Error is a problem that is fundamental to any and every measurement. It is, quite simply, the difference between a measurement and the “real” value. We do not know with absolute certainty the value of anything in the world–pure math/geometry doesn’t count because it is not in the world per se.
Measurement error results from two fundamental mechanisms: problems with measurement precision and problems with measurement accuracy. Precision is a concept that deals with measurement consistency. Errors in precision are random. It is actually a special case of variation. Accuracy is a concept that deals with how close a measurement is to the “real” value of what is being measured. Errors in accuracy are systematic. The study of how to measure stuff is called metrology. Unsurprisingly, it perhaps best considered as a branch of statistics. Also unsurprisingly, it is absurdly uninteresting and tedious even at the most basic, practical level. Entire fields look upon metrology as a speed bump to progress. Let us consider it no further–as data scientists, we’ll take a professional metrologist’s word as law when applicable, because to do otherwise is to stare into the abyss.
As a data scientist, you’re not typically responsible for dealing with measurement uncertainty and measurement error. However, the concepts of error, accuracy, and precision are the sweet, colorful fruit of the earliest metrologists and statisticians. We use them all the time as data scientists–they tend to be our most useful tools in a lot of situations. Both come in different forms and flavors, some more useful or meaningful than others, and the choice of which to use is often one of semantics or preference or situation.
Margin of error and uncertainty are related concepts that try–and dismally fail–to put some kind of idea of how meaningful a statistical result is. They are based on the concepts of population distributions and confidence intervals. Combined with the cognitive dissonance of how easy it is to grasp the fundamentals of probability with how hard it is to actually apply them in real life and some highly refined dopamine manipulation, a good handle on uncertainty is what allows Vegas casinos to always come out on top. The practical application of uncertainty is often seen in the fields of Quality Assurance and Risk Assessment, which, practically speaking, are fields that tend to be at least partially populated with metrologists.
Ultimately, when someone claims via statistics that they are 95% confident in something, understand they mean exactly what it sounds like, which is “I’m pretty sure.” The 95% itself is kind of arbitrary, and is the general opinion of a man which whom none should value for his opinions. The word “confidence” doesn’t have some magical meaning in the context of statistics, just a very specific one.
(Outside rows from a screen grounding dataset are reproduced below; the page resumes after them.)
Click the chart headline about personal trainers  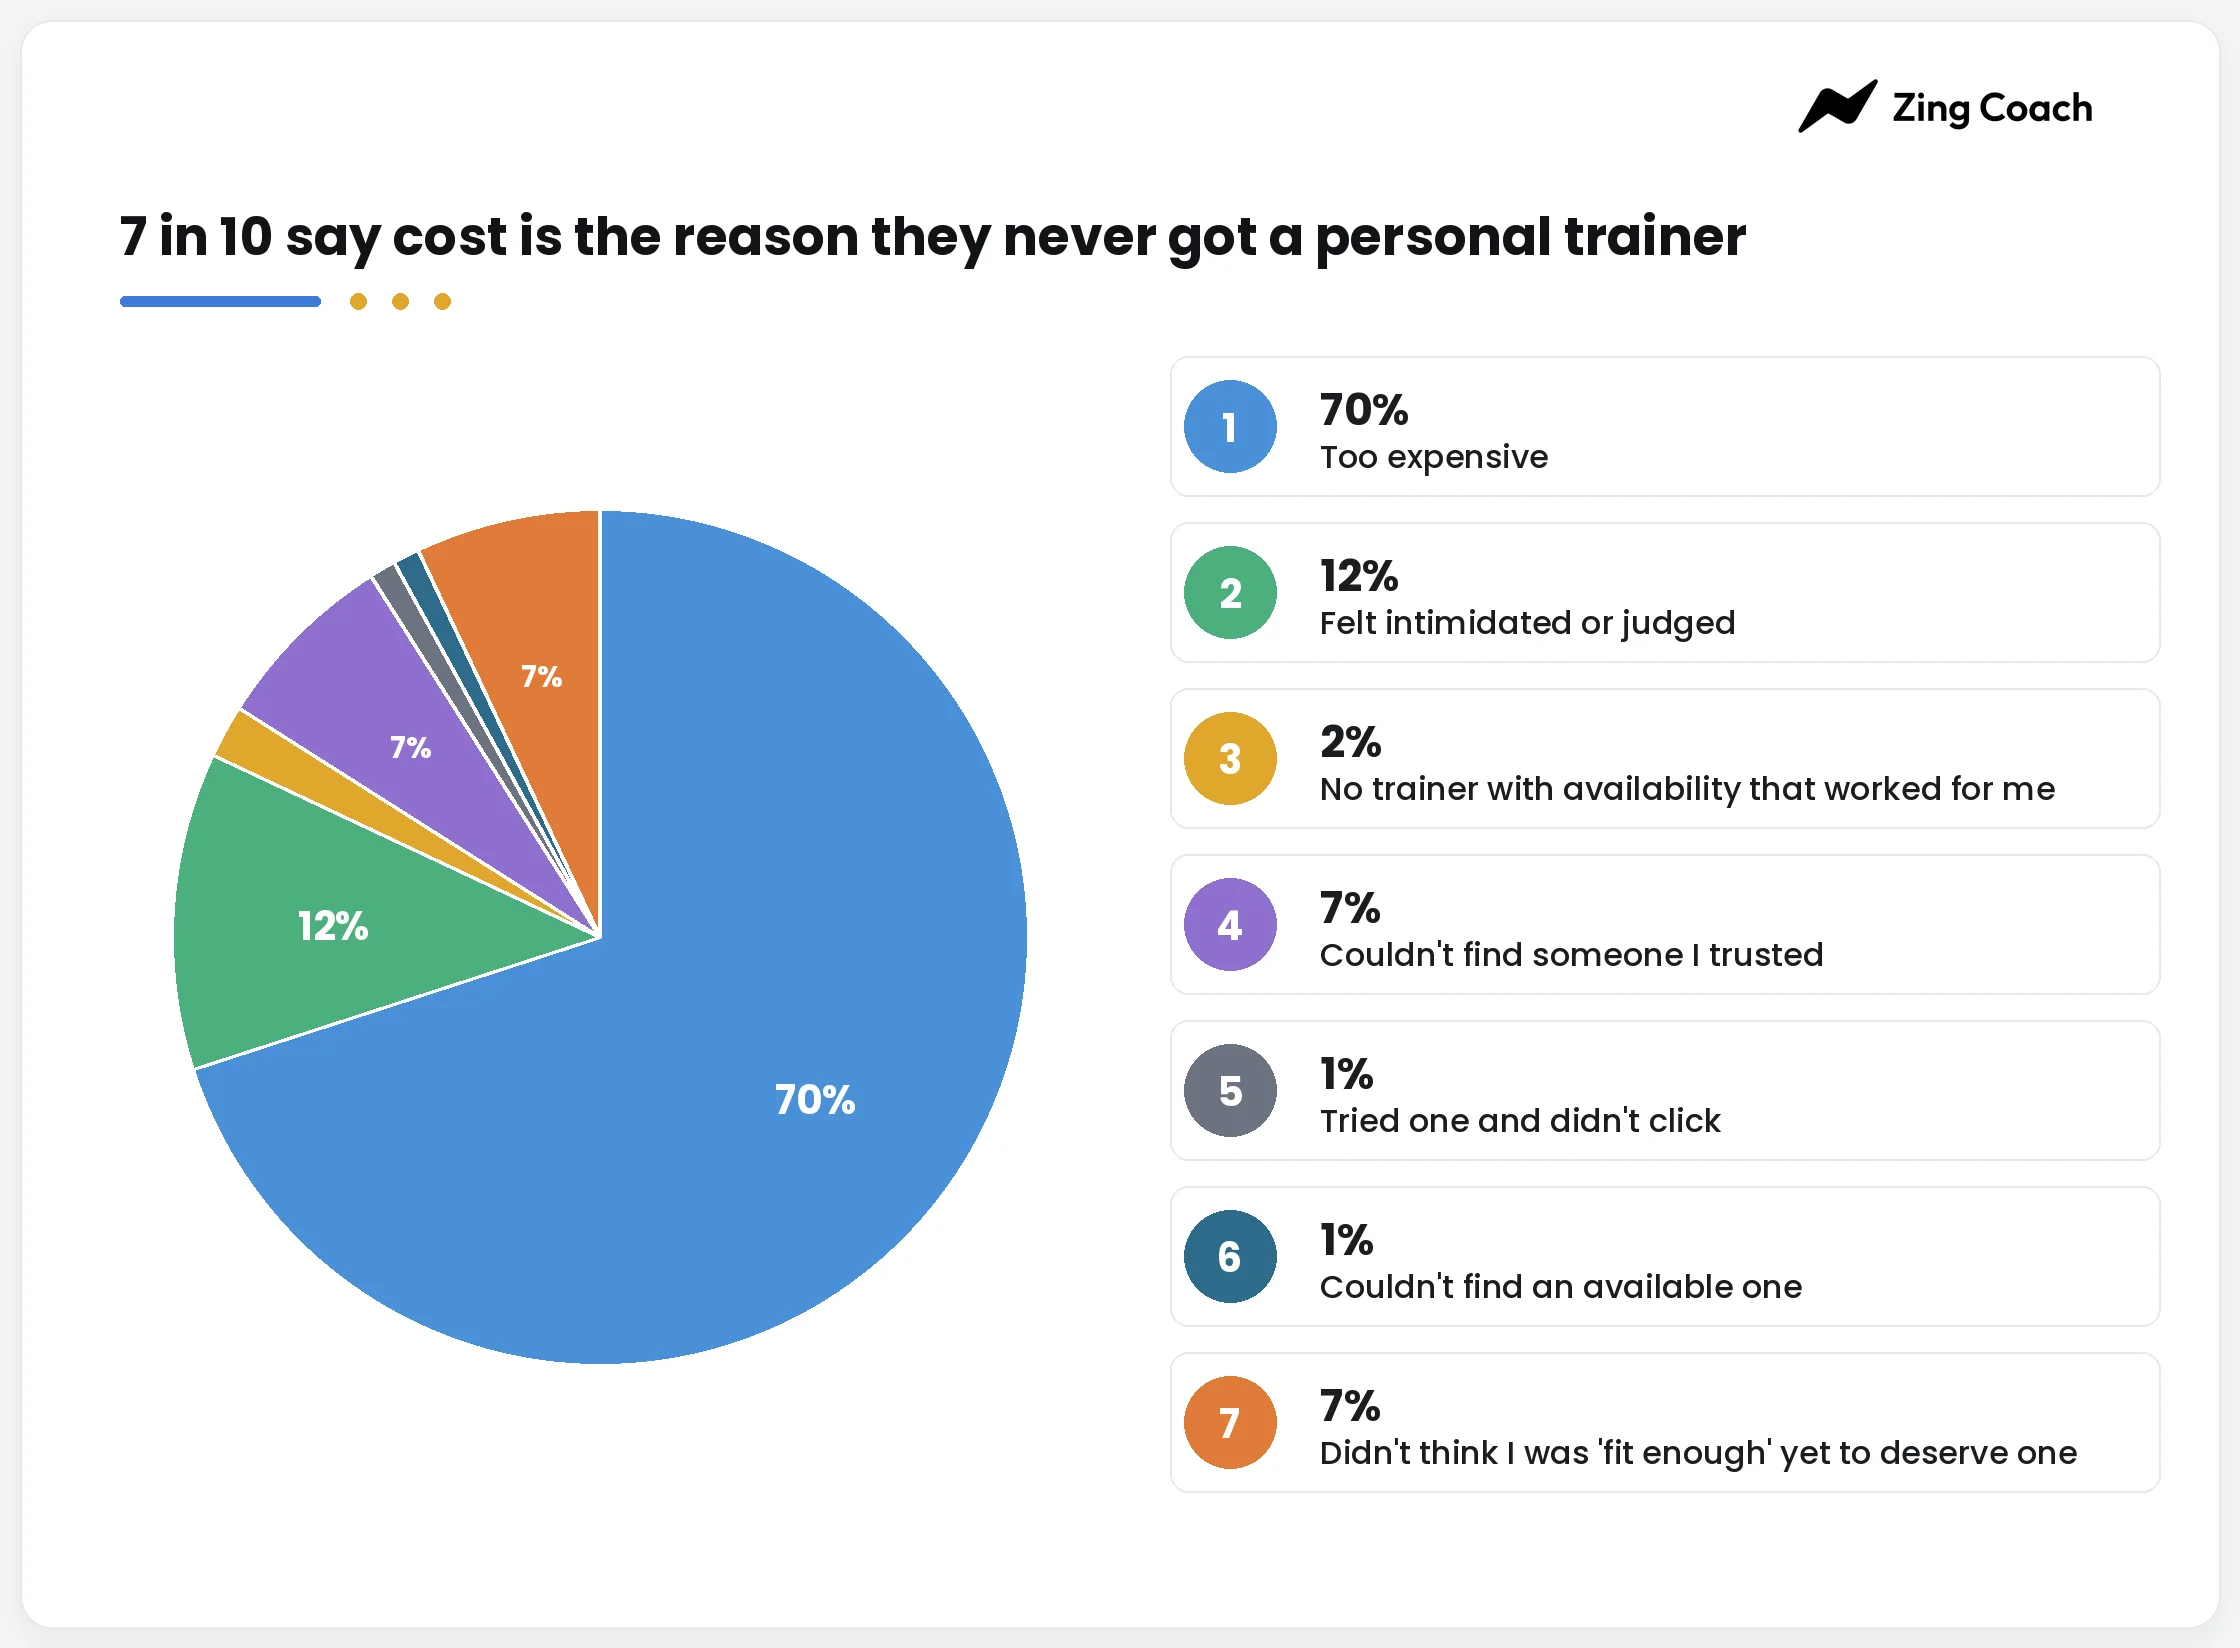point(932,238)
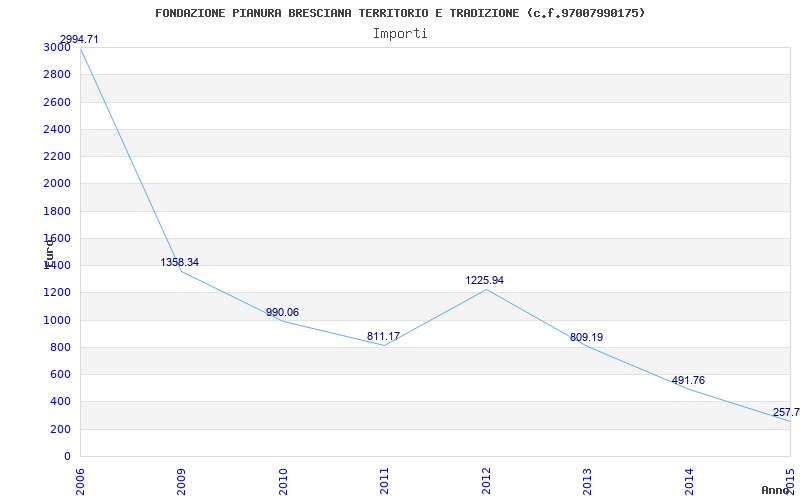Click the chart title FONDAZIONE PIANURA BRESCIANA
This screenshot has height=500, width=800.
(x=400, y=13)
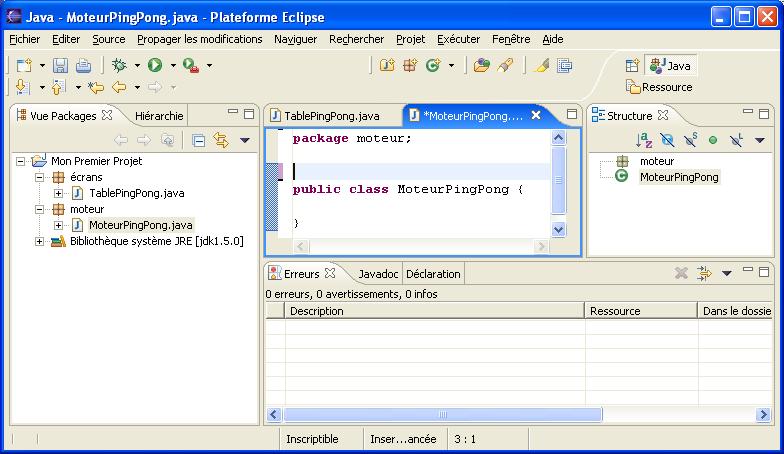This screenshot has height=454, width=784.
Task: Expand the Bibliothèque système JRE node
Action: pos(40,241)
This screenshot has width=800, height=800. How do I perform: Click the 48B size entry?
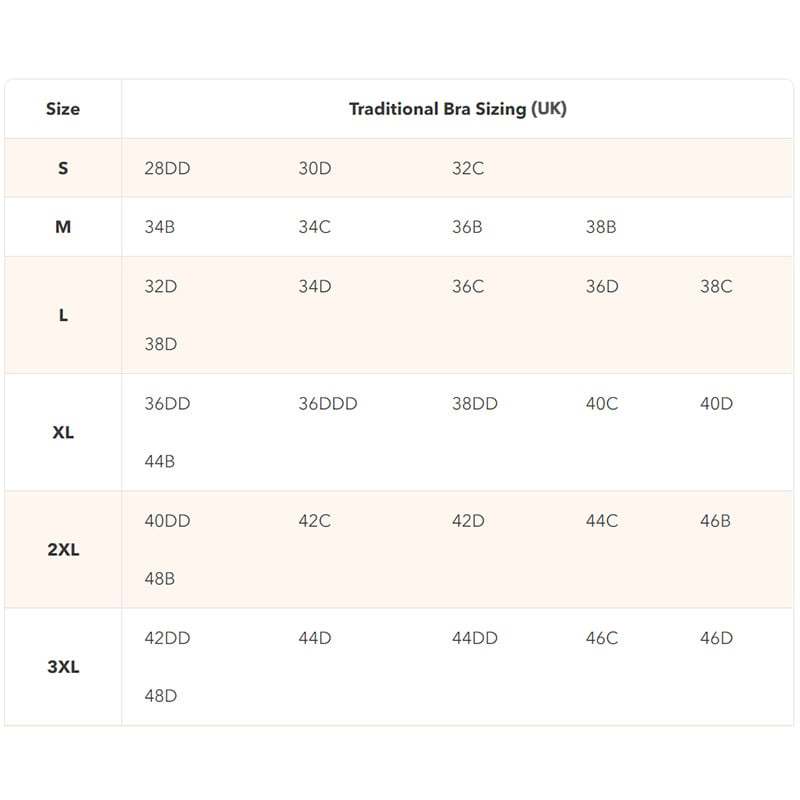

Basically, a 95% confidence interval is the logical equivalent of “our method gave us an acceptable result within this range 95% of the time in the past, so we’re pretty sure this result that we can’t otherwise verify should be acceptable too.” Related to this is statistical hypothesis testing and p-values. The confidence interval/p-value is a measure of how well observed data agrees with or disagrees with expectations–it is not a statement on whether or not the results or even the expectations are correct. Taken alone, a p-value or margin of error or confidence interval is meaningless. Comforting thought, isn’t it?
Even more fun is the fact that hypothesis testing and confidence intervals are some of the most crucial tools we use as data scientists. Used properly, they are effective and powerful. The important thing to know is what they mean and how to intelligently apply them.
Ok, I’m getting off the “hating confidence intervals” soapbox to go cry alone over my frustrations that coming up with something better continues to be beyond my grasp.